### Material for this task
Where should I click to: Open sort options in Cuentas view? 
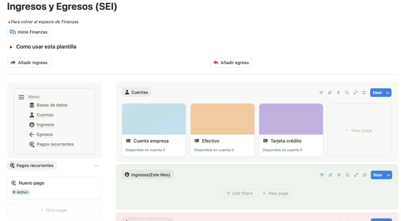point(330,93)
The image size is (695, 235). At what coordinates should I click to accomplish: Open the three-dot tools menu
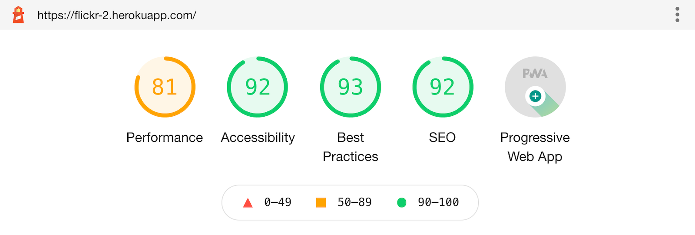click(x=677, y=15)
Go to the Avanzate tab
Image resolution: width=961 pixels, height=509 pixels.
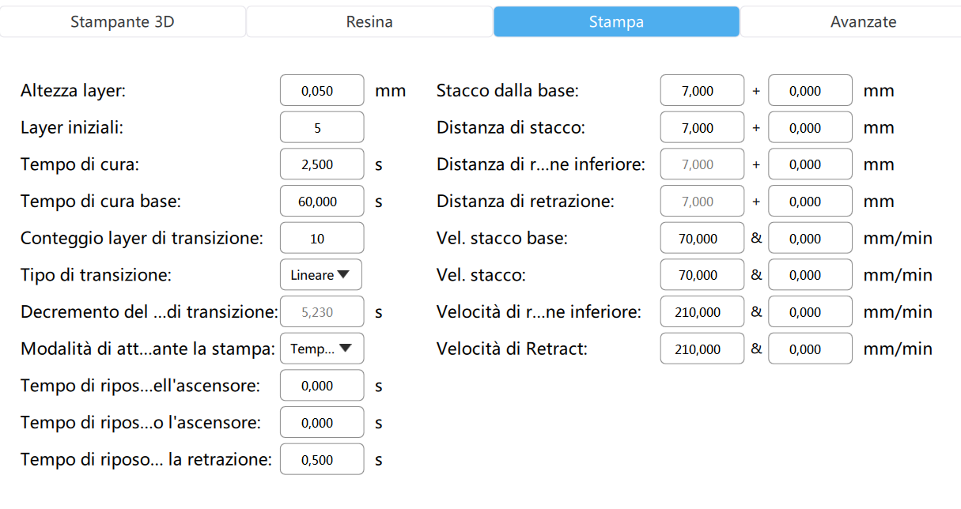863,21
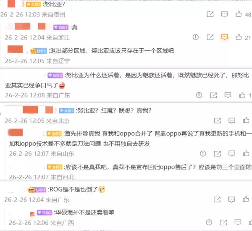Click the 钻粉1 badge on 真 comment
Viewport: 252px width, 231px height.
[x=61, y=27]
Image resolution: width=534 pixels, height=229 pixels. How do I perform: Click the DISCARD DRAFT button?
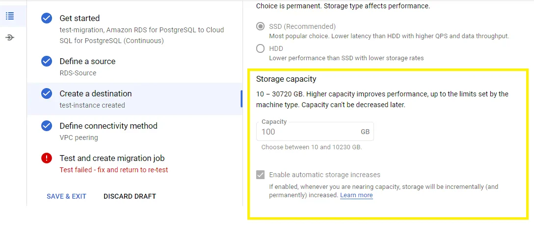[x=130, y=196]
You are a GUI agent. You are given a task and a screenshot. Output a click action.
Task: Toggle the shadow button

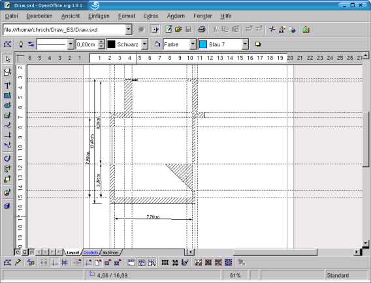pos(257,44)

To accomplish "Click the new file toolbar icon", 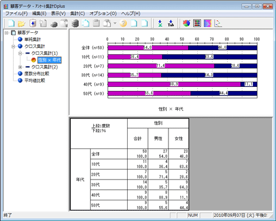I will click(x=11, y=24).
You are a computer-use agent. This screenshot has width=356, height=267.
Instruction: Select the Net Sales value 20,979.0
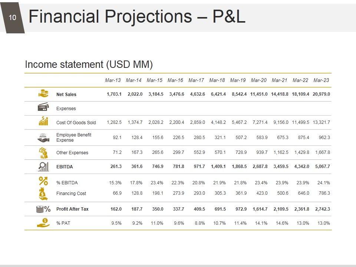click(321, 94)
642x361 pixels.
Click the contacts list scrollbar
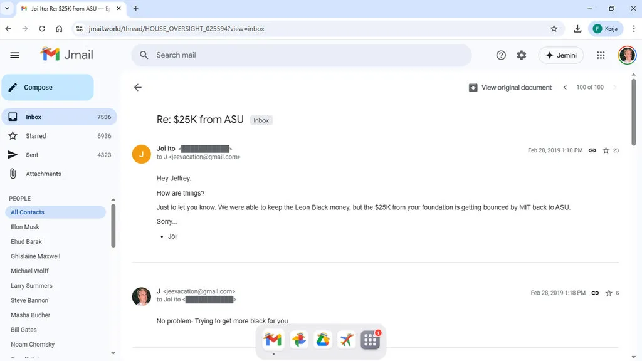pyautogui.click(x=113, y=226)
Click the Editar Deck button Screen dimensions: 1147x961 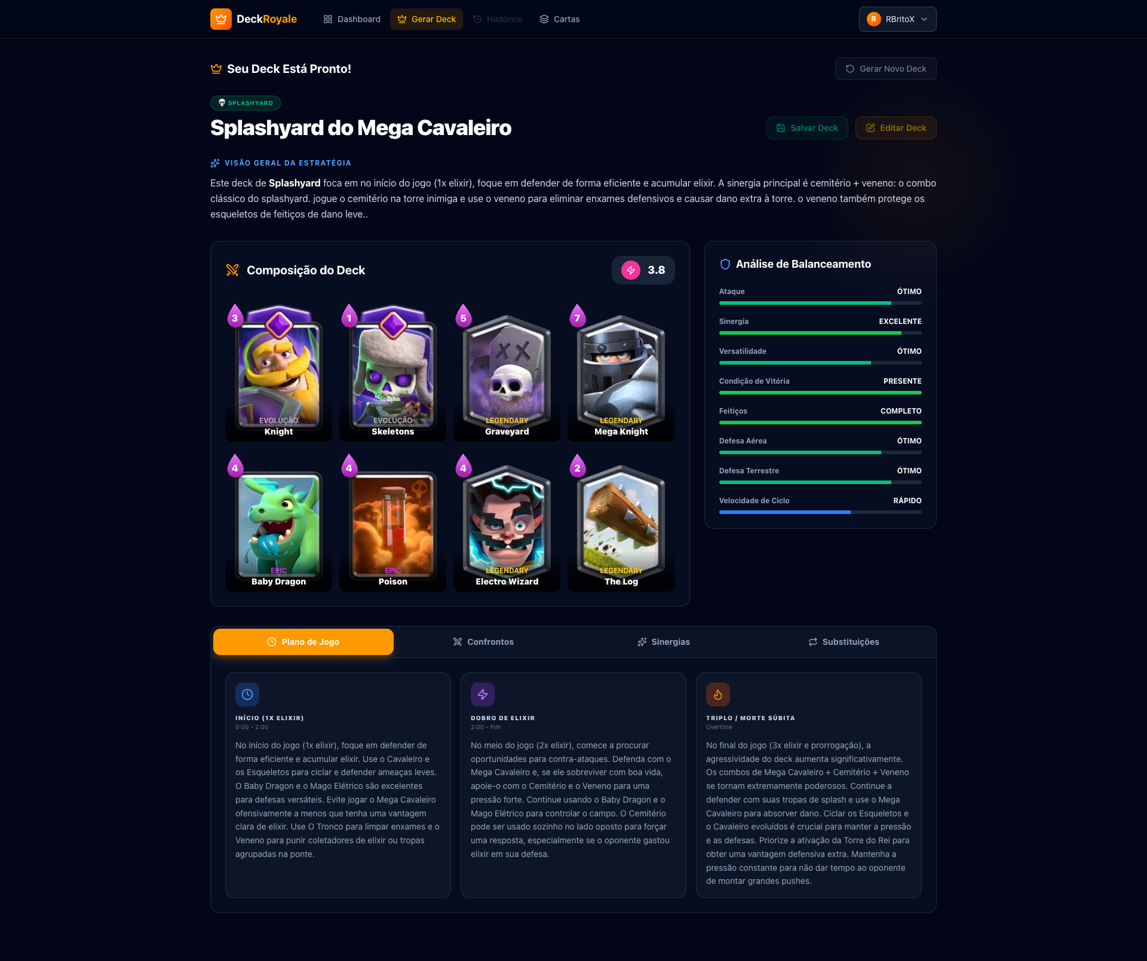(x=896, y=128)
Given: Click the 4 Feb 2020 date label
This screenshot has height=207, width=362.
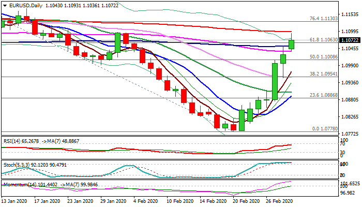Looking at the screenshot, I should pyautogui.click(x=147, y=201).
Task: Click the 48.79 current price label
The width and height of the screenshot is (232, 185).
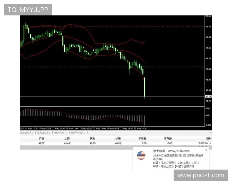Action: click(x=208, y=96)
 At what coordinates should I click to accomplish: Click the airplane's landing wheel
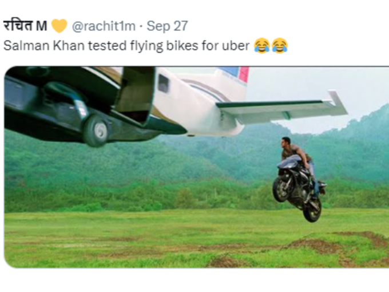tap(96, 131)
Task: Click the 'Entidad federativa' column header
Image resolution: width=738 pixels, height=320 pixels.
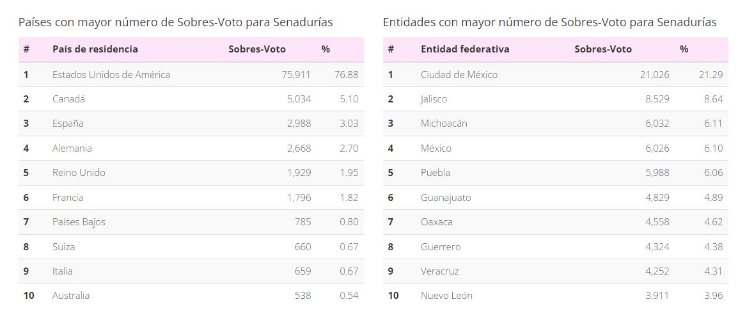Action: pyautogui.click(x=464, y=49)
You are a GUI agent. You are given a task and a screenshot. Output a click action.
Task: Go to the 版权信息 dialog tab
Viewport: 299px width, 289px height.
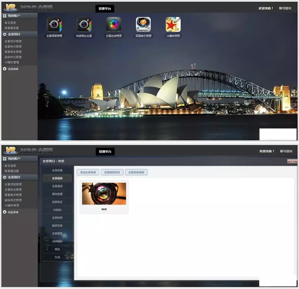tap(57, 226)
######
### Material for this task
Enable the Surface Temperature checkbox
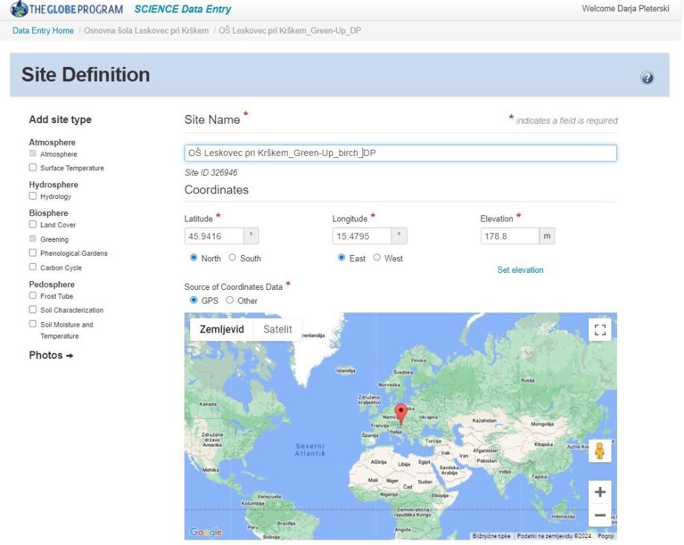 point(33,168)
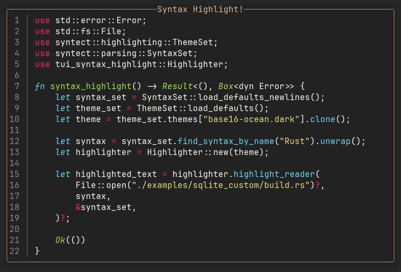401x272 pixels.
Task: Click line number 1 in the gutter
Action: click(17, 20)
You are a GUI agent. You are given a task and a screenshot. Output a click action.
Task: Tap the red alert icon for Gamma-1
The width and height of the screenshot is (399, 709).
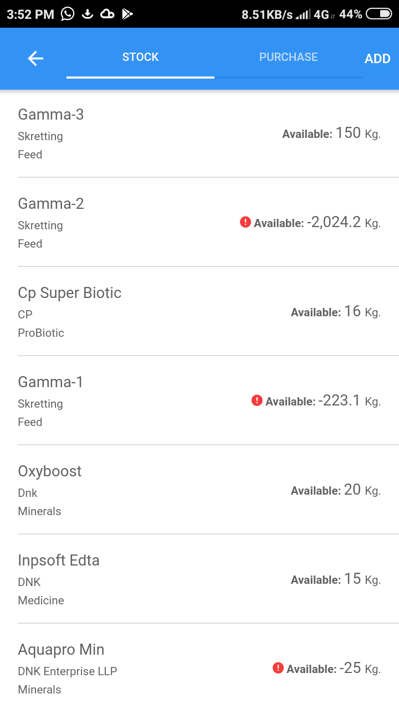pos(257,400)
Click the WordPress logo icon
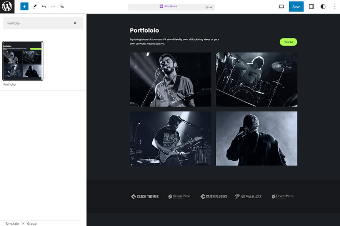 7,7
######
### Material for this task
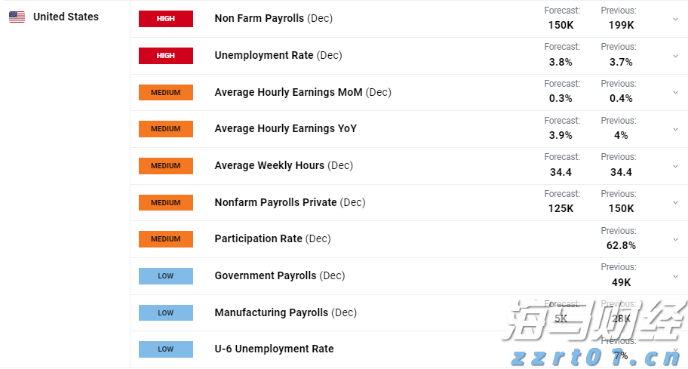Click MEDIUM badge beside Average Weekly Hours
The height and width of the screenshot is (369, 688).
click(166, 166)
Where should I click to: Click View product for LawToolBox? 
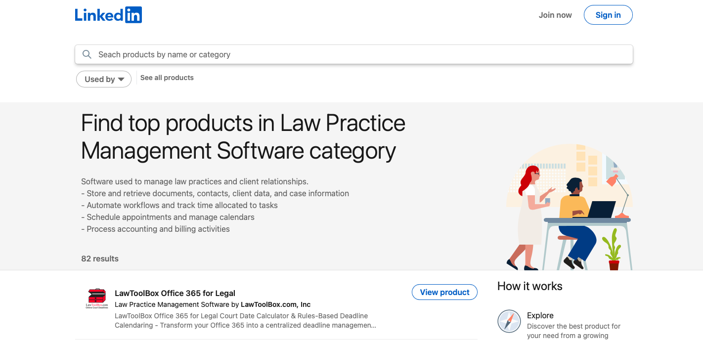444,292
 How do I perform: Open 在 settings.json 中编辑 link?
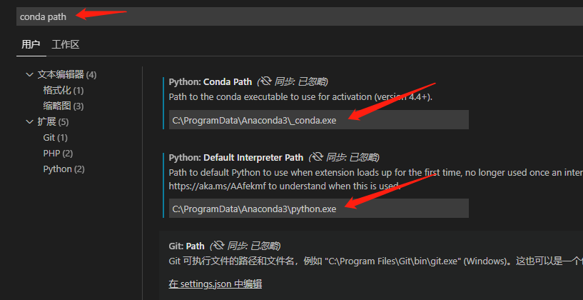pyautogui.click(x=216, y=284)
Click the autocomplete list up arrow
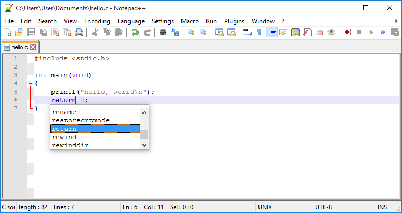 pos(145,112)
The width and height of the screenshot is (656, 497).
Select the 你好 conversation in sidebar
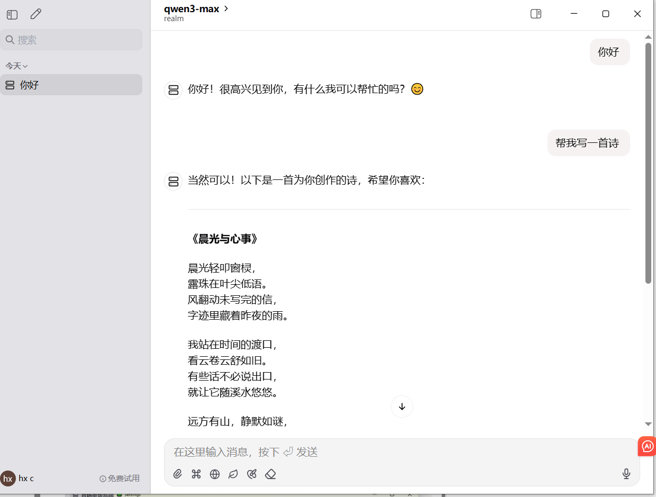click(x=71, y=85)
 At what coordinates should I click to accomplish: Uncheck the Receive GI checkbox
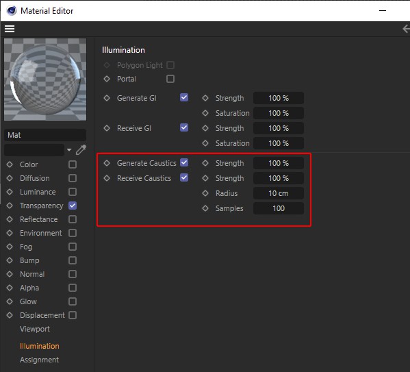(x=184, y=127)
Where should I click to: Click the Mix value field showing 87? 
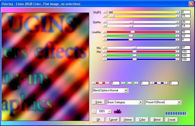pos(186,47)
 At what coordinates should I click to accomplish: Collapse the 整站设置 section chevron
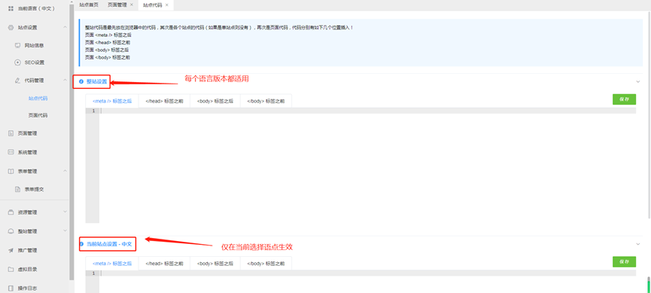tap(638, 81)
######
=== What you need to do ===
Look through the data above and return each line where the string "label" occurs.

=== Solution below ===
Given: Click the 4 Feb 2020 date label
Task: Click the 48.79 current price label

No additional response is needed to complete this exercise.